THE TASK: Take the line containing "Image resolution: width=700" and each line after it through the end of the data below, and return them exactly, minus any pictures.

Pixel coordinate grounding data
☆ ☆ ☆ ☆ ☆ ☆ ☆
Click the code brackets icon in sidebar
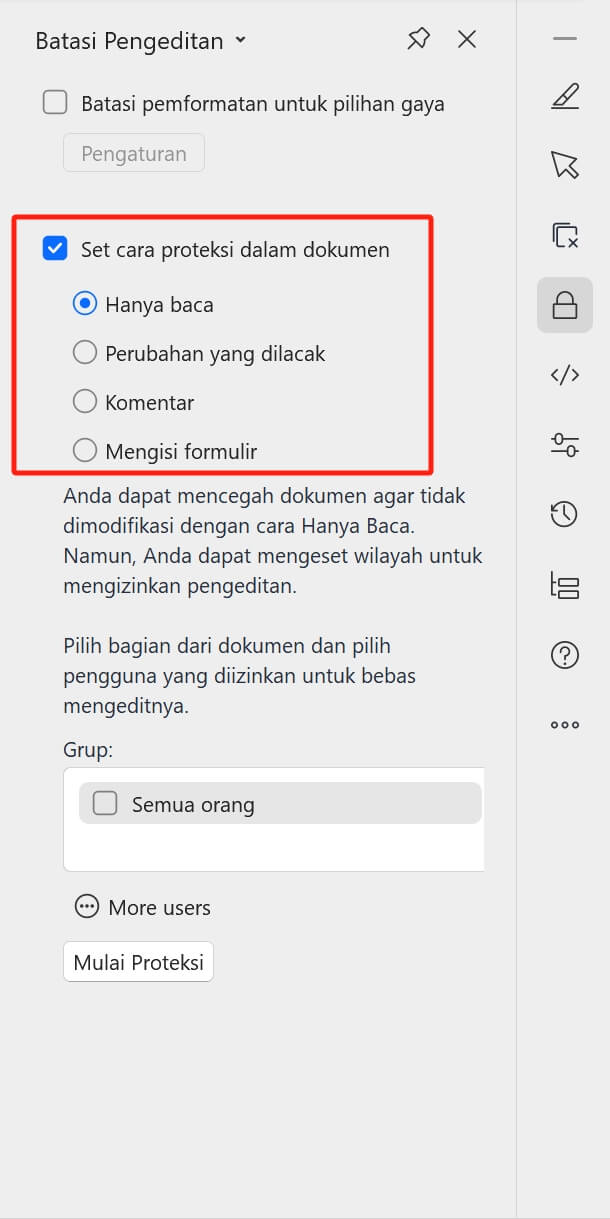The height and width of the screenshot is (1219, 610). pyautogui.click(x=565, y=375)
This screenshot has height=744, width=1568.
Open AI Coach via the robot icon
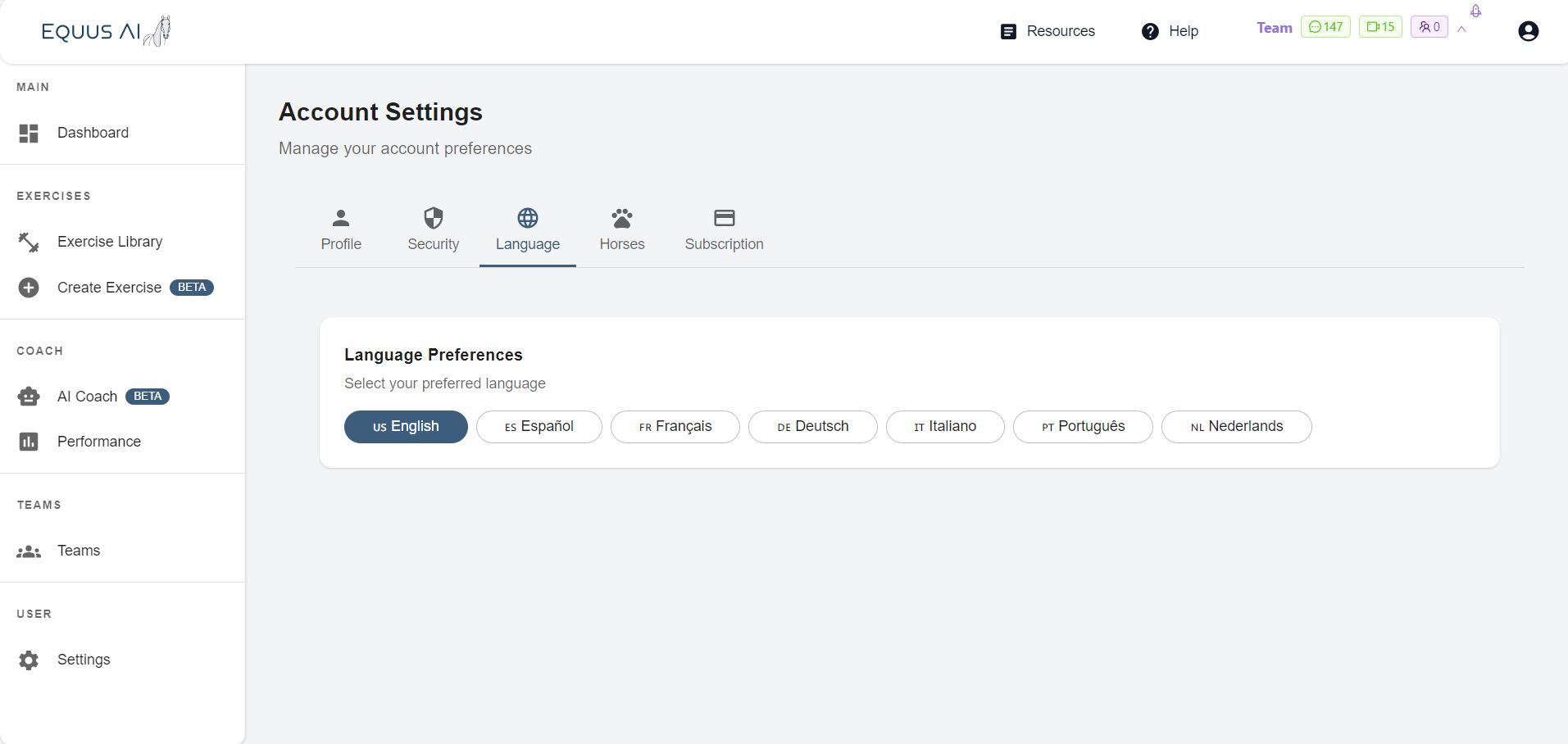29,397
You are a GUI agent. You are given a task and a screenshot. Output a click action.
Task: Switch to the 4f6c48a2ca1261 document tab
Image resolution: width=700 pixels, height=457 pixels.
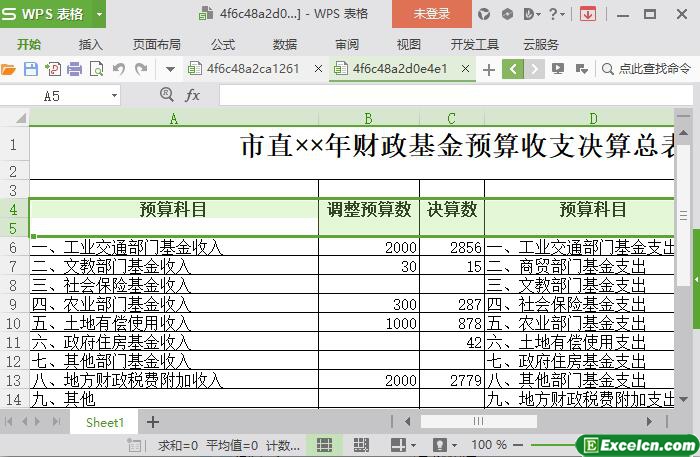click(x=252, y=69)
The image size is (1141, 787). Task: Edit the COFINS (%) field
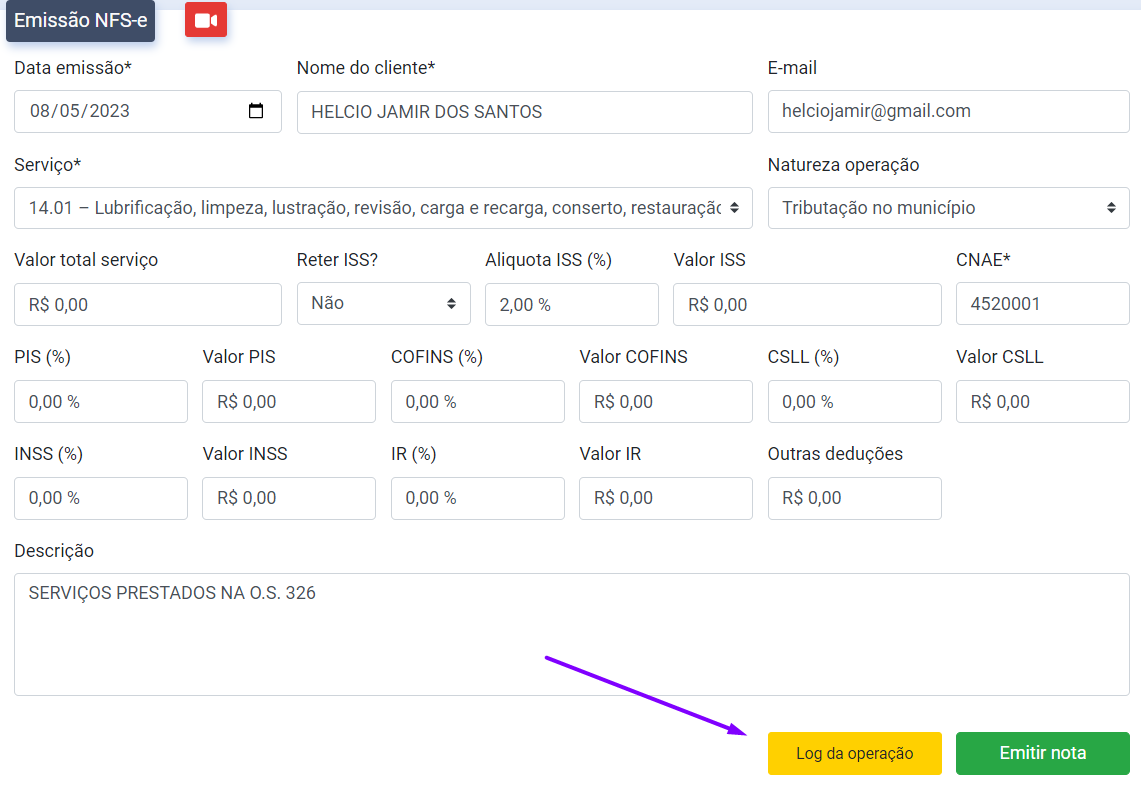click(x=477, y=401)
☆ ☆ ☆ ☆ ☆ ☆ ☆
EXPECTED ANSWER:
Image resolution: width=700 pixels, height=457 pixels.
click(x=252, y=69)
The image size is (1141, 787). Task: Edit the COFINS (%) field
click(x=477, y=401)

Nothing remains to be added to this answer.